Now that we have a general understanding with ERGMs and some familiarity with using them in R, we turn to a conceptual discussion of extensions to ERGMs. The purpose of this discussion is to provide you with a preview of what the basic ERGM can do with two tweaks.
- Adding Constraints
- Specifying Relational Contexts
Constraints are researcher-specified dyads where observed outcomes are not modelled as outcomes.
- These dyads are held at their observed values, tie or no tie (i.e. constant or treated as exogeneous)
- This removes the tie from being part of the outcome data (i.e. their rows are removed in the data)
- They still matter to local configuration counts/calculation of change statistics
- In temporally-aggregated network, sometimes actors never existed at the same time
- For example, some states from the post-Cold War network never existed at the same time in the global system
- Constraints can also be used to get rid of “outliers” in the data
- For example, in a scientific lab collaboration network, the lab responsible for producing a widely-used reagent might have their ties fixed at the observed state
More important for the current discussion, constraints can be used systematically to produce specific network types
Bipartite networks have two different types of nodes; ties can form across types but not within types.
- People attending meetings (e.g. policy actors and shared policy forums)
- Legislators signing bills
Bipartite networks are very common, and the
ergm package has a lot of support for fitting these networks
Directed acyclic graphs are directed graphs/networks that have no directed cycles
- In the social sciences, academic citation networks and judicial court citation networks are (kind of) directed acyclic graphs
- In academic publishing, working papers/preprints can lead to reciprocol citations
- In the US Supreme Court, cases decided within the same term can cite each other
Constrained to no ties going back in order of publication unless they are within the same temporal period.
Schmid, CS et al. 2021. “Generative dynamics of supreme court citations: Analysis with a new statistical network model.” Political Analysis.
Relational contexts are conditions that systematically govern the probability of edge formation in a complex network. In the current discussion, they are researcher-specified.
- Extension of “conditional network effects” discussed in the introduction
- In different relational contexts, network effects are allowed to have different coefficients
- They can be understood as interaction terms
- They can be combined with constraints
Networks that contain different types of relational contexts systematically organized into layers
- Flexible generalized framework that can account for many different types of network structures
- Network nodes are organized into layers, which represent different kinds of ties
- Temporal networks can be understood as multilayer networks where layers are temporal contexts
- By allowing for different kinds of ties to exist in a network, we can model different things with what are otherwise the same network configurations
- For example, the pile-on effect in conflicts are not likely to be the same across different combinations of actors
Chen, THY. 2021. “Statistical inference for multilayer networks in political science”. Political Science Research and Methods.
Wang, P et al. 2016 “Social selection models for multilevel networks.” Social Networks.

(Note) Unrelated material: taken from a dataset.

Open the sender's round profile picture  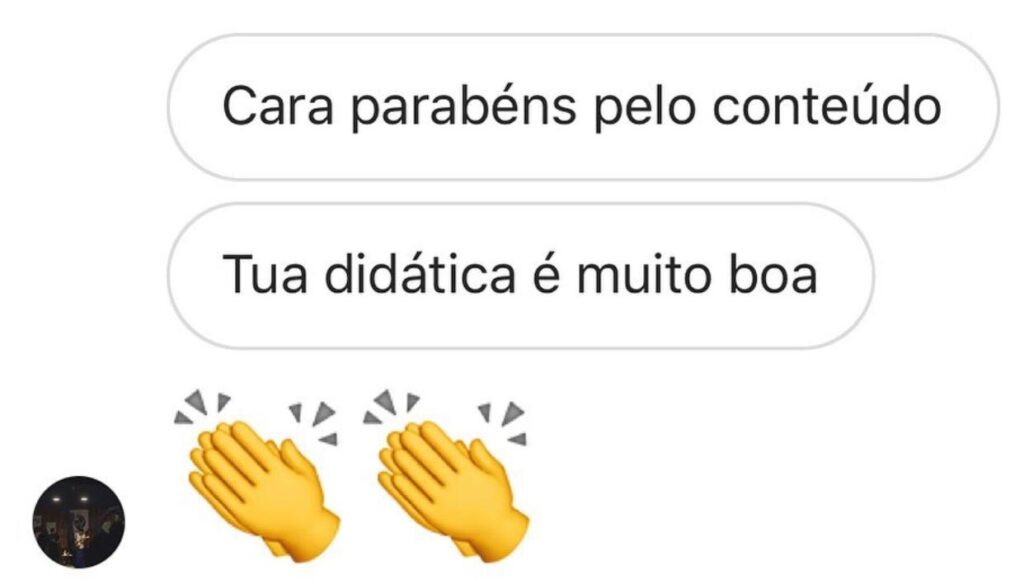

Temporal networks are networks where ties are time-period specific
- They are intuitive to understand as it, but in the context of network analysis, temporal networks can be understood as a special case of the multilayer networks
- The time periods of the ties are the relational contexts
- Only ties within each temporal layer (i.e. period) can exist while the others cells are held to no ties
- This formulation helps with more advanced ERGMs, but for temporal networks where each time period is relatively simple, existing formulations and packages perform very well already
Leifeld, et al. 2018. “Temporal exponential random graph models with btergm: Estimation and bootstrap confidence intervals”. Journal of Statistical Software.